# PROBLEM DETAILS
Images do not belong in the copy. Retype all the entries below exactly.

· · · ·

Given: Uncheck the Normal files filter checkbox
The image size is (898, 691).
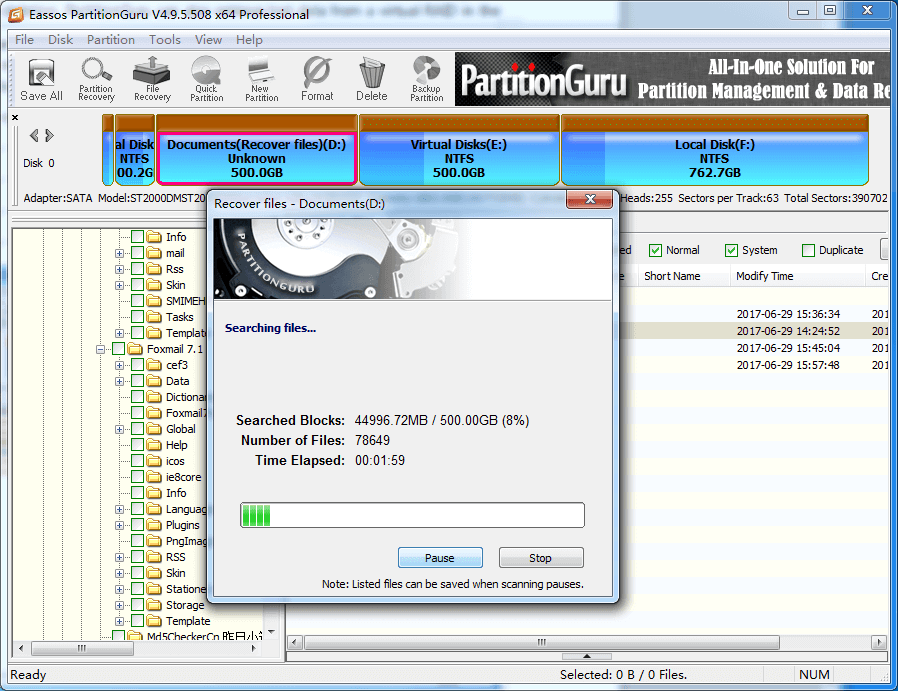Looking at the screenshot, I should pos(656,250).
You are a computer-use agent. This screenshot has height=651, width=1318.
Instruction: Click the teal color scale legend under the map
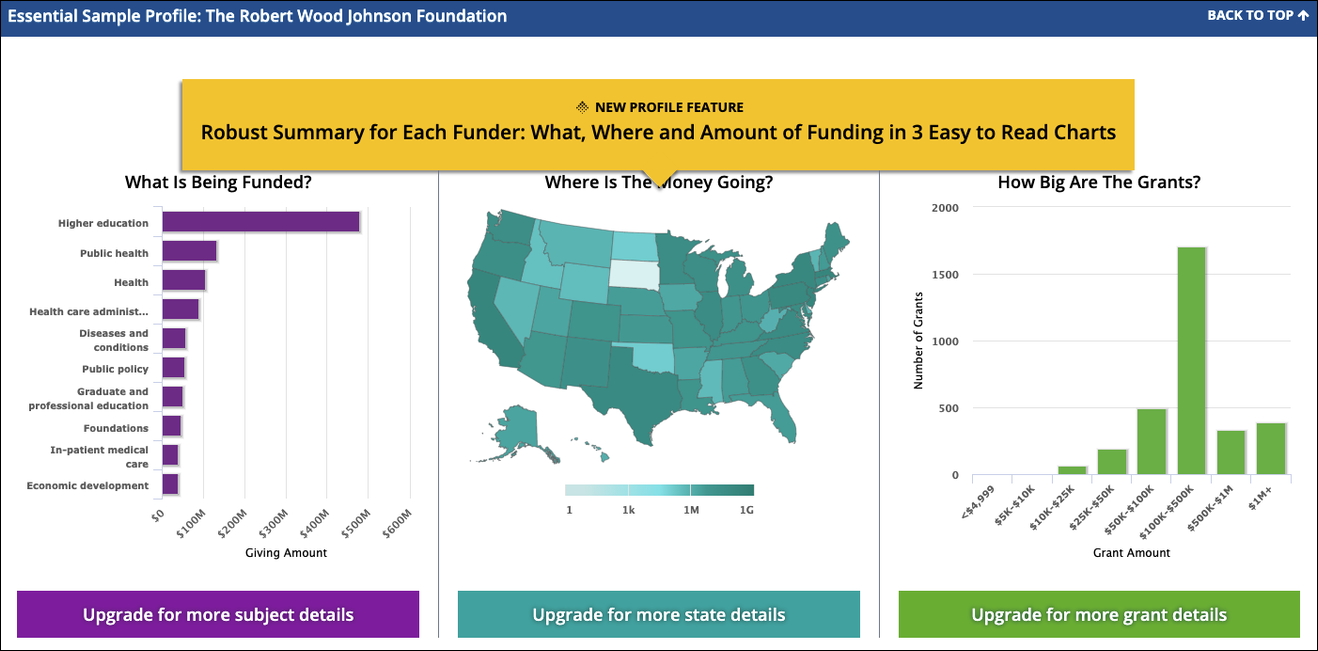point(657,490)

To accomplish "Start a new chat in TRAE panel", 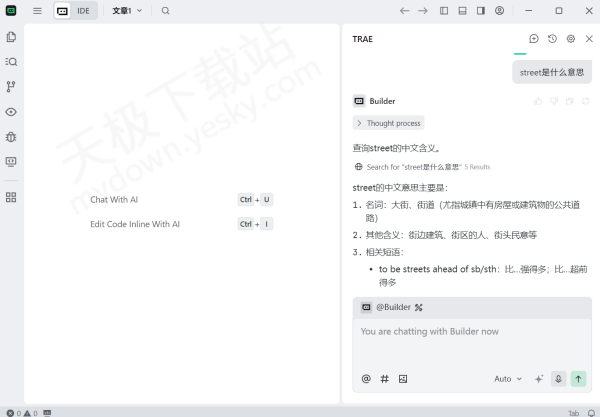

· · · ·

# EXERCISE SOLUTION
Given: Uncheck the Normal files filter checkbox
The image size is (898, 691).
Looking at the screenshot, I should pos(656,250).
You are a computer-use agent. This screenshot has height=651, width=1318.
Instruction: Click the teal color scale legend under the map
point(657,490)

To accomplish "Start a new chat in TRAE panel", 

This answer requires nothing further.